Given data vectors $\{\boldsymbol{x}_i\}$ and indicator of association strength $w_{ij} \geq 0$ for data pair $(\boldsymbol{x}_i,\boldsymbol{x}_j)$ $(1 \leq i < j \leq n )$, a wide variety of graph embedding methods employ vector-valued neural networks $\boldsymbol{f}_{\text{NN}}:\mathbb{R}^p \to \mathbb{R}^K$, so that the Inner Product Similarity (IPS) $\langle \boldsymbol{y}_i,\boldsymbol{y}_j\rangle$ of the obtained feature vectors $\boldsymbol{y}_i:=\boldsymbol{f}_{\text{NN}}(\boldsymbol{x}_i)$ approximates $w_{ij}$; namely, $w_{ij} \approx h_{\text{IPS}}(\boldsymbol{x}_i,\boldsymbol{x}_j) := \langle \boldsymbol{f}_{\text{NN}}(\boldsymbol{x}_i) , \boldsymbol{f}_{\text{NN}}(\boldsymbol{x}_j) \rangle$. Okuno, Hada, and Shimodaira (ICML2018) Theorem 5.1 proves that the IPS approximates any PD kernel $\mu_{\text{PD}}(\boldsymbol{x}_i,\boldsymbol{x}_j)$ if the neural network size and $K$ are sufficiently large. However, IPS cannot approximate non-PD similarities; Okuno and Shimodaira (ICML2018 TADGM-WS) and its extension (Okuno, Kim, and Shimodaira, AISTATS2019) propose a novel Shifted IPS (SIPS) $ h_{\text{SIPS}}(\boldsymbol{x}_i,\boldsymbol{x}_j) := \langle \boldsymbol{f}_{\text{NN}}(\boldsymbol{x}_i) , \boldsymbol{f}_{\text{NN}}(\boldsymbol{x}_j) \rangle + u_{\text{NN}}(\boldsymbol{x}_i) + u_{\text{NN}}(\boldsymbol{x}_j)$, by incorporating another neural network $u_{\text{NN}}:\mathbb{R}^p \to \mathbb{R}^K$. SIPS is capable of approximating not only PD kernels but also Conditionally PD (CPD) kernels, including negative Poincaré distance and negative Wasserstein distance (they are CPD but not PD; IPS cannot approximate them!) used in recent graph embedding methods such as Poincaré embedding (Nickel and Kiela, NIPS2017).
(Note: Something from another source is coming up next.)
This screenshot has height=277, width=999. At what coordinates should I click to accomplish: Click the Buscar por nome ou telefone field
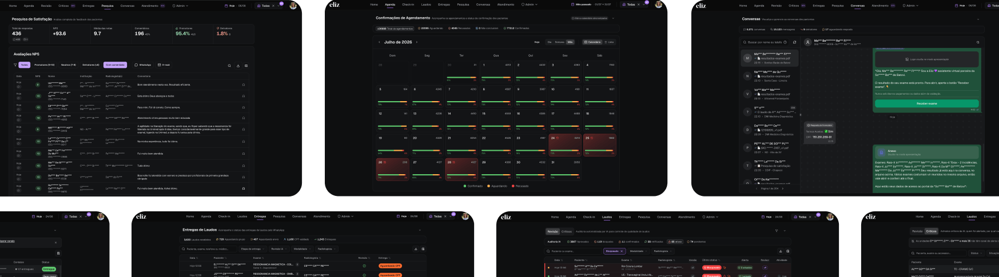click(765, 42)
In the following, (i) a CPD kernel $\mu_{\text{CPD}}(s\boldsymbol{e}_1,t\boldsymbol{e}_2)$ is plotted on $(s,t)$-plane along with two orthogonal directions $\boldsymbol{e}_1,\boldsymbol{e}_2 \in \mathbb{R}^5$. This kernel is approximated by (ii) existing IPS and (iii) proposed SIPS, with two-layer neural networks with $1,000$ hidden-units and ReLU activations.

sips_true
(i) True
sips_pd
(ii) existing IPS
sips_cpd
(iii) proposed SIPS

Error rate for SIPS to approximate general CPD similarities is also evaluated in Okuno, Kim, and Shimodaira (AISTATS2019).

Kim, Okuno, Fukui, and Shimodaira (IJCAI2019) proposes weighted inner product similarity (WIPS) $\langle \boldsymbol{f}_{\text{NN}}(\boldsymbol{x}) ,\boldsymbol{f}_{\text{NN}}(\boldsymbol{x}') \rangle_{\boldsymbol{\lambda}}$, where $\langle \boldsymbol{y},\boldsymbol{y}'\rangle_{\boldsymbol{\lambda}}:=\sum_{k=1}^{K}\lambda_k y_k y_k'$ represents the weighted inner product, and $\boldsymbol{\lambda}=(\lambda_1,\lambda_2,\ldots,\lambda_K) \in \mathbb{R}^K$ is a weight vector to be estimated. WIPS is capable of approximating general similarities $g(\boldsymbol{x},\boldsymbol{x}')$; WIPS overcomes the limitation of SIPS. An important point of WIPS is, the weight vector can take real values including negative values. You can imagine the mechanism of WIPS as, the weight $\lambda_k$ and the $k$-th entry of NN $\boldsymbol{f}(\boldsymbol{x})$ captures the eigenvalue and eigenfunctions of the kernel $g(\boldsymbol{x},\boldsymbol{x}')$.

sips_true
Representation capabilities of similarities

Extensive experiments on a large scale network dataset show that WIPS outperforms other similarities, including SIPS.